# WHAT YOU HAVE TO DO
From the first line to the last, copy the listing below word for word.

# DATA FOR ANALYSIS
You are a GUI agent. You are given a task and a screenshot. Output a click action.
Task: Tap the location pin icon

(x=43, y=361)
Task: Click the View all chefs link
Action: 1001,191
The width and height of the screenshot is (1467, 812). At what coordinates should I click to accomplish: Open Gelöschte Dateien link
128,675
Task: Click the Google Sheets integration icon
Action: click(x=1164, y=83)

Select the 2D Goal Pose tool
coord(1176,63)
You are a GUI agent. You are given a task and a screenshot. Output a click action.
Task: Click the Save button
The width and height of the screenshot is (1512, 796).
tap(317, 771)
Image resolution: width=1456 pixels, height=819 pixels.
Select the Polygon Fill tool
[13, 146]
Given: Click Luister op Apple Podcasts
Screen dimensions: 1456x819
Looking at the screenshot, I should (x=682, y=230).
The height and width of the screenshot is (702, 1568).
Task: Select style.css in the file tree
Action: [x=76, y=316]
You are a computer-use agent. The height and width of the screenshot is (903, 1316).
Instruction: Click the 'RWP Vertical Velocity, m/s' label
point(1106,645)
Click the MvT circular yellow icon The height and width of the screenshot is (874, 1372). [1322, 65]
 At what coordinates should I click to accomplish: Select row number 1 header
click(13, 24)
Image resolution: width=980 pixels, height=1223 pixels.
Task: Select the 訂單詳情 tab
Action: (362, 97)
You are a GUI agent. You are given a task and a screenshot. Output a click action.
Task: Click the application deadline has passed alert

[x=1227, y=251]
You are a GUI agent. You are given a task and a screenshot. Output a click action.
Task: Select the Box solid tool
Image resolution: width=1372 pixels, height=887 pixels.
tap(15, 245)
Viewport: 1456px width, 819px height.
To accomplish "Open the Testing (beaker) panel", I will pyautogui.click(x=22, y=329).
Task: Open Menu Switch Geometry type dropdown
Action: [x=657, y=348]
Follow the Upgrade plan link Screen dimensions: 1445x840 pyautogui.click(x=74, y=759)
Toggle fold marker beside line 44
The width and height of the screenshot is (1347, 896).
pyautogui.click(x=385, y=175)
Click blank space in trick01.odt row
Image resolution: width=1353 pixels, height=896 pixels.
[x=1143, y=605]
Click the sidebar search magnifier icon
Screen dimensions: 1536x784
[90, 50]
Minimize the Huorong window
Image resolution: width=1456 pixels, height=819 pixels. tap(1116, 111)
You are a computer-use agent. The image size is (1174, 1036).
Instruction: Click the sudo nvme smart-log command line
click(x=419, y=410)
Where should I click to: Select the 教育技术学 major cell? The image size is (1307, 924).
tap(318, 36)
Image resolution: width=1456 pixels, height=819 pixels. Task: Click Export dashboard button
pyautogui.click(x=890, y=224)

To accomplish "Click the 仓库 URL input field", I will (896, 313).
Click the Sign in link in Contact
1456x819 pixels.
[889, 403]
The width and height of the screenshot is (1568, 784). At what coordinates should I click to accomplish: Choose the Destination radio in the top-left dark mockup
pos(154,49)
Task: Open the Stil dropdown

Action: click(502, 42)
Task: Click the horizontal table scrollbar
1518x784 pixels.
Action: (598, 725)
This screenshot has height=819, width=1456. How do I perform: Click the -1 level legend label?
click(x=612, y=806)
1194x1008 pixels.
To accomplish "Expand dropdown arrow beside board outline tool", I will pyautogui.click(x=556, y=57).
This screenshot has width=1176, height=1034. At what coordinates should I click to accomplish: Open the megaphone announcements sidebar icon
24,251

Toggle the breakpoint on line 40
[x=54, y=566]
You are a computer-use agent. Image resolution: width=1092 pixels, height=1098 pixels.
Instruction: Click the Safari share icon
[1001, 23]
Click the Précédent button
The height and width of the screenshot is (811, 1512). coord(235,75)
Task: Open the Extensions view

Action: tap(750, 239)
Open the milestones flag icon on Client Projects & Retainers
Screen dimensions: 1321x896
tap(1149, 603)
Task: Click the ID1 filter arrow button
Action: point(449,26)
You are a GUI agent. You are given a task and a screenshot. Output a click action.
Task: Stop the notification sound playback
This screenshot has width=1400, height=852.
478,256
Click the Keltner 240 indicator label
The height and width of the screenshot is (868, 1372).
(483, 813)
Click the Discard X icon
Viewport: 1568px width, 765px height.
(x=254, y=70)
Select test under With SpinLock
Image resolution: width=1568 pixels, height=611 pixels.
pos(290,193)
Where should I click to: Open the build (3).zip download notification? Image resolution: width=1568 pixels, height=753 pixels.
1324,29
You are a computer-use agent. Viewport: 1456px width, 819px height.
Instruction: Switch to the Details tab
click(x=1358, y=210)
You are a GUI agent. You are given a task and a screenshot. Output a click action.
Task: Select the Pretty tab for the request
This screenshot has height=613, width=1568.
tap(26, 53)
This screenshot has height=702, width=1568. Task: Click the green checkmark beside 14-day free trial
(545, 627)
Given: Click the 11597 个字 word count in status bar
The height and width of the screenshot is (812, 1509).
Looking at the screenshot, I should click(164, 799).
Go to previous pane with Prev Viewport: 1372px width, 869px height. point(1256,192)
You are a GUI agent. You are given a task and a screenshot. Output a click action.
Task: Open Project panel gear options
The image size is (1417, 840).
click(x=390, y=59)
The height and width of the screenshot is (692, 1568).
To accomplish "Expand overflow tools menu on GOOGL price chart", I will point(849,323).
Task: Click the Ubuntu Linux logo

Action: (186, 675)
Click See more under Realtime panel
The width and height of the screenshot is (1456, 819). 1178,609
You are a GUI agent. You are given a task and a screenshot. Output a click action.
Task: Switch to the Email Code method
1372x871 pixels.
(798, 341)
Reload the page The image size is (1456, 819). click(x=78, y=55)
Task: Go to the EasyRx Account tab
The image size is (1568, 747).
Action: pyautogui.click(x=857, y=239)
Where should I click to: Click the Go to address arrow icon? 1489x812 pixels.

# OUTPUT FOR THIS EXERCISE
You are a GUI agent. You are given a task and a screenshot. Output a click action.
Task: Tap the location pin icon

(x=43, y=361)
Task: Click the View all chefs link
Action: 1001,191
The width and height of the screenshot is (1467, 812). At what coordinates should I click to accomplish: Open Gelöschte Dateien link
128,675
Task: Click the Google Sheets integration icon
Action: click(x=1164, y=83)

Select the 2D Goal Pose tool
coord(1176,63)
You are a GUI agent. You are given a task and a screenshot. Output a click action.
Task: Click the Save button
The width and height of the screenshot is (1512, 796).
tap(317, 771)
Image resolution: width=1456 pixels, height=819 pixels.
Select the Polygon Fill tool
[13, 146]
Given: Click Luister op Apple Podcasts
Screen dimensions: 1456x819
Looking at the screenshot, I should (x=682, y=230).
The height and width of the screenshot is (702, 1568).
Task: Select style.css in the file tree
Action: [x=76, y=316]
You are a computer-use agent. The height and width of the screenshot is (903, 1316).
Instruction: Click the 'RWP Vertical Velocity, m/s' label
point(1106,645)
Click the MvT circular yellow icon The height and width of the screenshot is (874, 1372). [1322, 65]
 At what coordinates should I click to accomplish: Select row number 1 header
click(13, 24)
Image resolution: width=980 pixels, height=1223 pixels.
Task: Select the 訂單詳情 tab
Action: (362, 97)
You are a GUI agent. You are given a task and a screenshot. Output a click action.
Task: Click the application deadline has passed alert

[x=1227, y=251]
You are a GUI agent. You are given a task and a screenshot. Output a click action.
Task: Select the Box solid tool
Image resolution: width=1372 pixels, height=887 pixels.
tap(15, 245)
Viewport: 1456px width, 819px height.
To accomplish "Open the Testing (beaker) panel", I will pyautogui.click(x=22, y=329).
Task: Open Menu Switch Geometry type dropdown
Action: [x=657, y=348]
Follow the Upgrade plan link Screen dimensions: 1445x840 pyautogui.click(x=74, y=759)
Toggle fold marker beside line 44
The width and height of the screenshot is (1347, 896).
pyautogui.click(x=385, y=175)
Click blank space in trick01.odt row
Image resolution: width=1353 pixels, height=896 pixels.
[x=1143, y=605]
Click the sidebar search magnifier icon
Screen dimensions: 1536x784
[90, 50]
Minimize the Huorong window
Image resolution: width=1456 pixels, height=819 pixels. tap(1116, 111)
You are a computer-use agent. The image size is (1174, 1036).
Instruction: Click the sudo nvme smart-log command line
click(x=419, y=410)
Where should I click to: Select the 教育技术学 major cell? The image size is (1307, 924).
tap(318, 36)
Image resolution: width=1456 pixels, height=819 pixels. Task: Click Export dashboard button
pyautogui.click(x=890, y=224)

To accomplish "Click the 仓库 URL input field", I will (896, 313).
Click the Sign in link in Contact
1456x819 pixels.
[889, 403]
The width and height of the screenshot is (1568, 784). At what coordinates should I click to accomplish: Choose the Destination radio in the top-left dark mockup
pos(154,49)
Task: Open the Stil dropdown

Action: click(502, 42)
Task: Click the horizontal table scrollbar
1518x784 pixels.
Action: (598, 725)
This screenshot has height=819, width=1456. How do I perform: Click the -1 level legend label?
click(x=612, y=806)
1194x1008 pixels.
To accomplish "Expand dropdown arrow beside board outline tool", I will pyautogui.click(x=556, y=57).
This screenshot has width=1176, height=1034. At what coordinates should I click to accomplish: Open the megaphone announcements sidebar icon
24,251

Toggle the breakpoint on line 40
[x=54, y=566]
You are a computer-use agent. Image resolution: width=1092 pixels, height=1098 pixels.
Instruction: Click the Safari share icon
[1001, 23]
Click the Précédent button
The height and width of the screenshot is (811, 1512). coord(235,75)
Task: Open the Extensions view

Action: tap(750, 239)
Open the milestones flag icon on Client Projects & Retainers
Screen dimensions: 1321x896
tap(1149, 603)
Task: Click the ID1 filter arrow button
Action: point(449,26)
You are a GUI agent. You are given a task and a screenshot. Output a click action.
Task: Stop the notification sound playback
This screenshot has width=1400, height=852.
478,256
Click the Keltner 240 indicator label
The height and width of the screenshot is (868, 1372).
(483, 813)
Click the Discard X icon
Viewport: 1568px width, 765px height.
(x=254, y=70)
Select test under With SpinLock
Image resolution: width=1568 pixels, height=611 pixels.
pos(290,193)
Where should I click to: Open the build (3).zip download notification? Image resolution: width=1568 pixels, height=753 pixels.
1324,29
You are a computer-use agent. Viewport: 1456px width, 819px height.
Instruction: Switch to the Details tab
click(x=1358, y=210)
You are a GUI agent. You are given a task and a screenshot. Output a click action.
Task: Select the Pretty tab for the request
This screenshot has height=613, width=1568.
tap(26, 53)
This screenshot has height=702, width=1568. Task: Click the green checkmark beside 14-day free trial
(545, 627)
Given: Click the 11597 个字 word count in status bar
The height and width of the screenshot is (812, 1509).
Looking at the screenshot, I should click(164, 799).
Go to previous pane with Prev Viewport: 1372px width, 869px height. point(1256,192)
You are a GUI agent. You are given a task and a screenshot. Output a click action.
Task: Open Project panel gear options
The image size is (1417, 840).
click(x=390, y=59)
The height and width of the screenshot is (692, 1568).
To accomplish "Expand overflow tools menu on GOOGL price chart", I will point(849,323).
Task: Click the Ubuntu Linux logo

Action: (186, 675)
Click See more under Realtime panel
The width and height of the screenshot is (1456, 819). 1178,609
You are a GUI agent. You are given a task and a screenshot. Output a click action.
Task: Switch to the Email Code method
1372x871 pixels.
(798, 341)
Reload the page The image size is (1456, 819). click(x=78, y=55)
Task: Go to the EasyRx Account tab
The image size is (1568, 747).
Action: pyautogui.click(x=857, y=239)
Where should I click to: Click the Go to address arrow icon? 1489x812 pixels.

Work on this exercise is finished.